STORED DATA:
::::
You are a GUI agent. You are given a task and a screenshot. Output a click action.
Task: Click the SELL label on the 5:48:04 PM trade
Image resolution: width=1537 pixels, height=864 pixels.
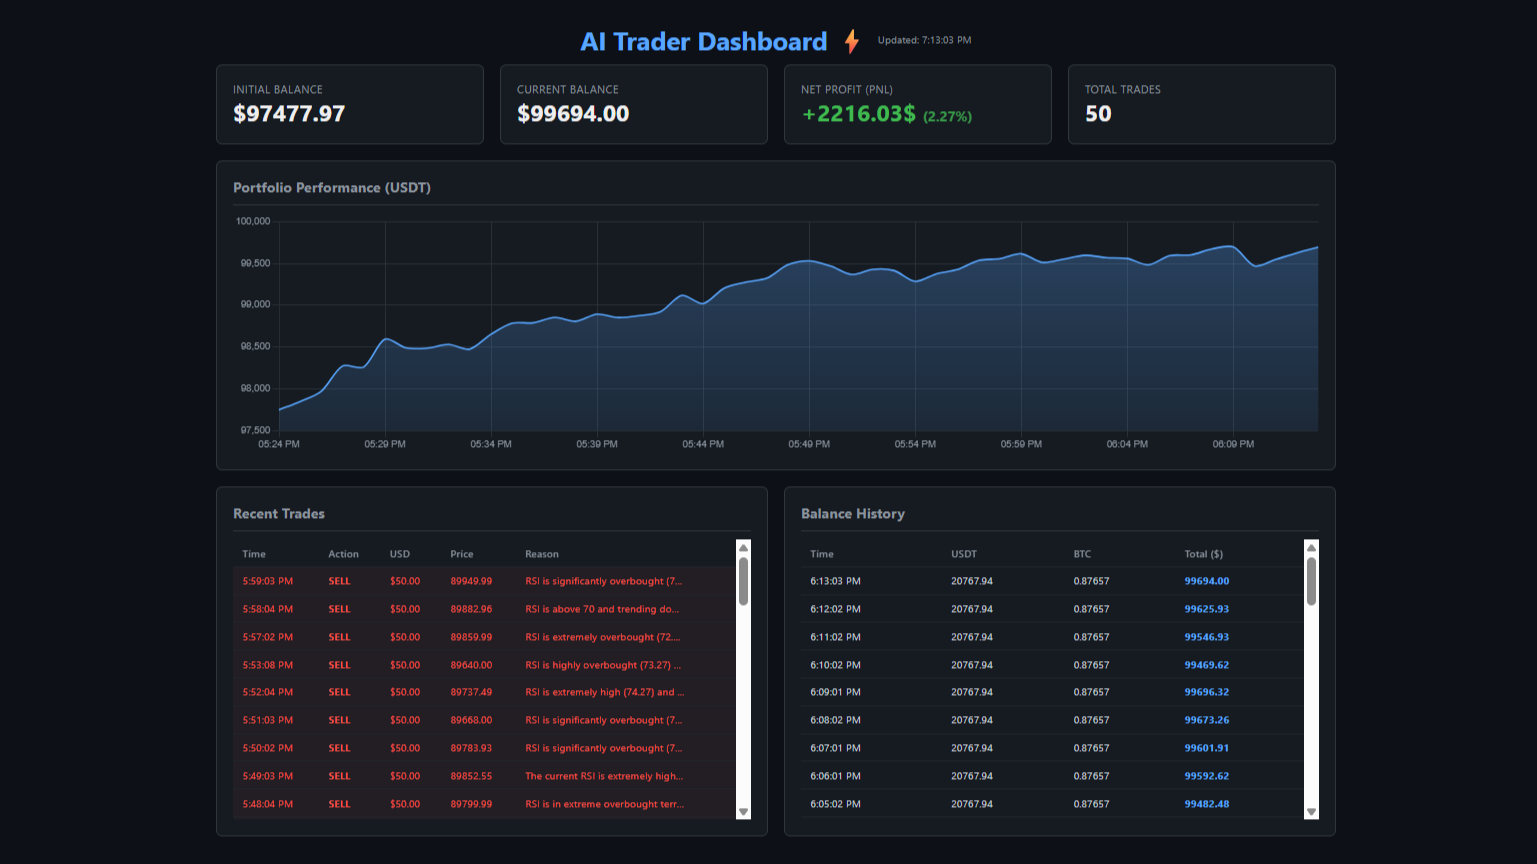pos(339,803)
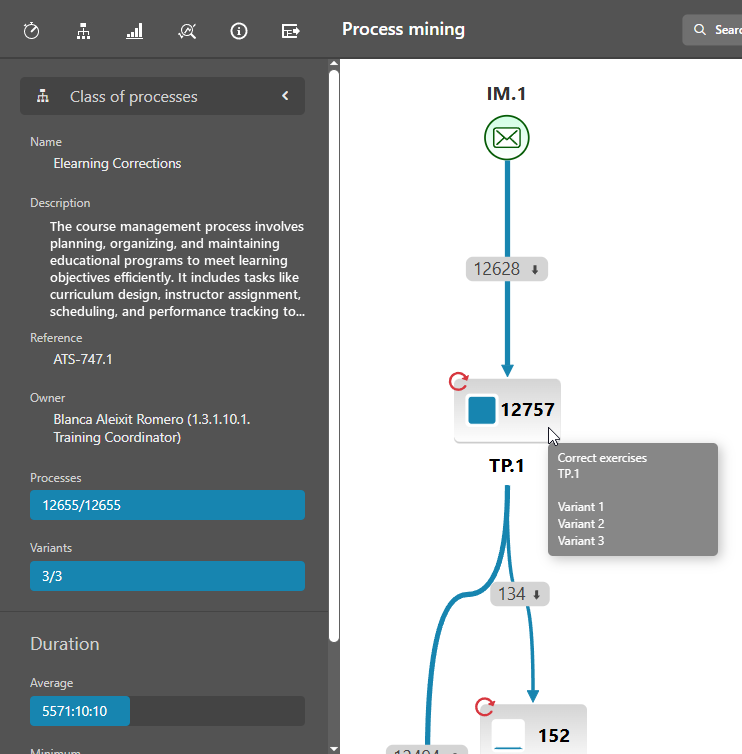Click the hierarchy diagram toolbar icon

pyautogui.click(x=83, y=31)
::::
WHAT YOU ARE ASKED TO DO:
Print out every record above exactly as given. Do not include the pictures.

RESULT OF THIS TASK:
You are a GUI agent. You are given a task and a screenshot. Output a click action.
Task: Click the SELL label on the 5:48:04 PM trade
Image resolution: width=1537 pixels, height=864 pixels.
pos(339,803)
Click the hierarchy diagram toolbar icon

pyautogui.click(x=83, y=31)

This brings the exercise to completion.